How to write a book · self-publishing · The writing business

Because I started a blog – 10 years as an accidental citizen of cyberspace

This time a decade ago, I was starting a blog.

I was rather surprised to be doing it.

I was not an online person. I did not tweet or Facebook. The internet hardly touched my daily life. I was fully and gainfully occupied without it. It might as well have been a separate and mythical dimension, like hyperspace.

But on a wet evening in February 2009, I was with a friend who had a worldwide reputation in his creative niche. He ran this thriving empire through the ether, from five well-visited blogs.

When he said ‘let’s make you a blog’, I said yes.

I was suspicious of the blog thing, because I am never an early adopter (see above) and also because I disliked the word ‘blog’. (Still do, if I think about it.) But I’d just come out of a mind-whirling experience (you’ll know this if you’ve read Not Quite Lost).

My blog helped complete the transformation.

Before the blog, I was an author in limbo. Skip this paragraph if you know my origin story, but in 2009 I’d just found an agent for my first novel. Before that, I’d ghostwritten novels for other people. Now I hoped I’d be published as me and start my proper career at last.

Alas, publishers wanted New Real Me to be like Old Ghostwriter Me because that was profitable. (Psst…. if you want to be like Ghostwriter Me, you might like my professional course )
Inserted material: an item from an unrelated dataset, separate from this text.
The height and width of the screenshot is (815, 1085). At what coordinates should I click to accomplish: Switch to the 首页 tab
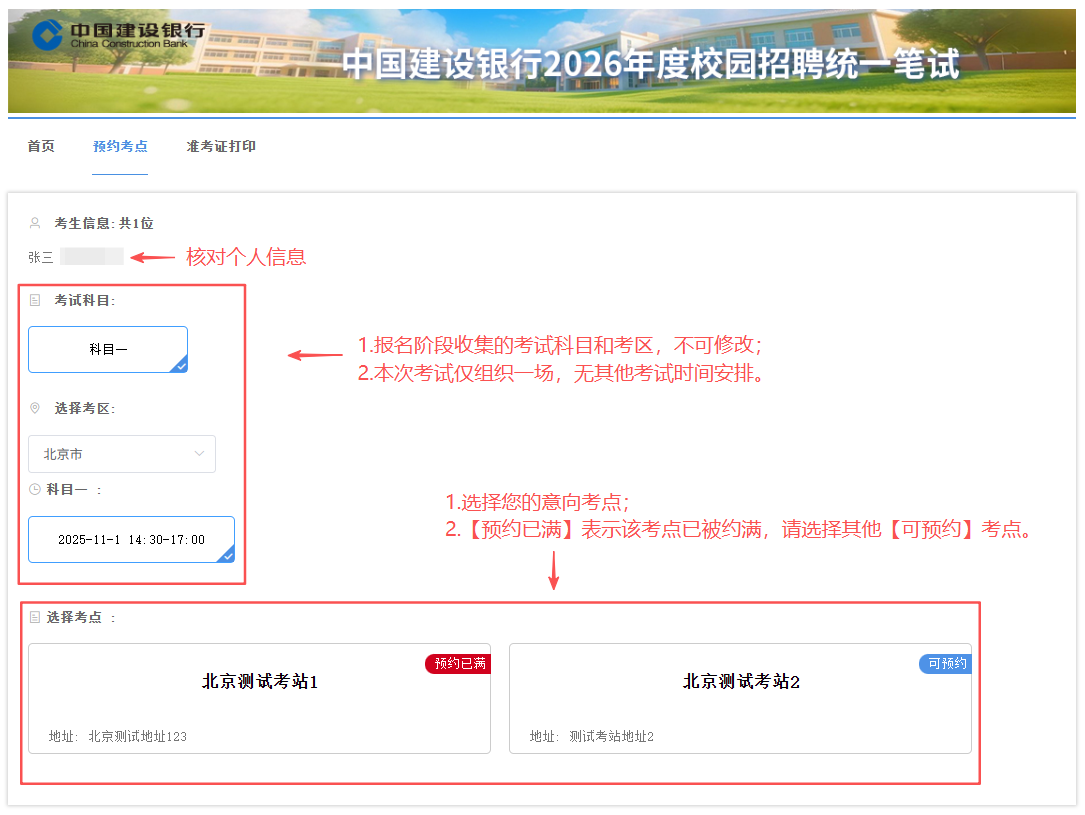pos(40,146)
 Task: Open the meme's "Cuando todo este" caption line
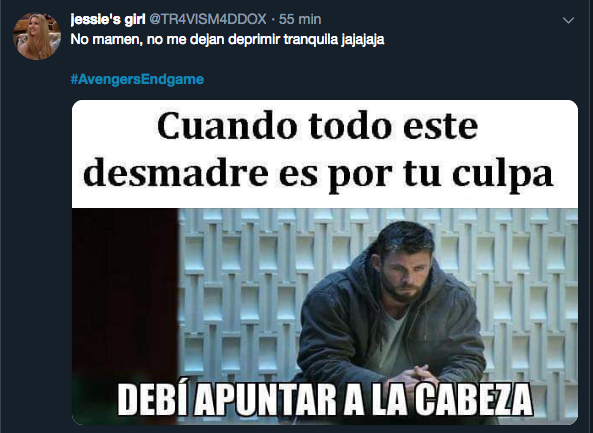317,126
And so I remained, both published and not; an author but not really – unless I denied my own creative drive.

That changed when I became a blogger.

  • On my blog, I could be whoever I wanted, and I would decide who that was.
  • On my blog, I did not have to wait for anybody’s permission.
  • Once I had a blog, I had a place to invite people to, a room of my own, a gallery to say who I was. I could go to other blogs and chat – anyone’s I liked.

Through my blog, I made many friends. I grew confident in my own aesthetic judgement as a publisher. I gained the confidence to publish books on writing, my novels and to vary my genres because I could bring readers along on the journey. (Contemporary fiction, speculative fiction, travel diaries… what next? Whatever I like.)

Bloggers have a gung-ho have-a-go mentality.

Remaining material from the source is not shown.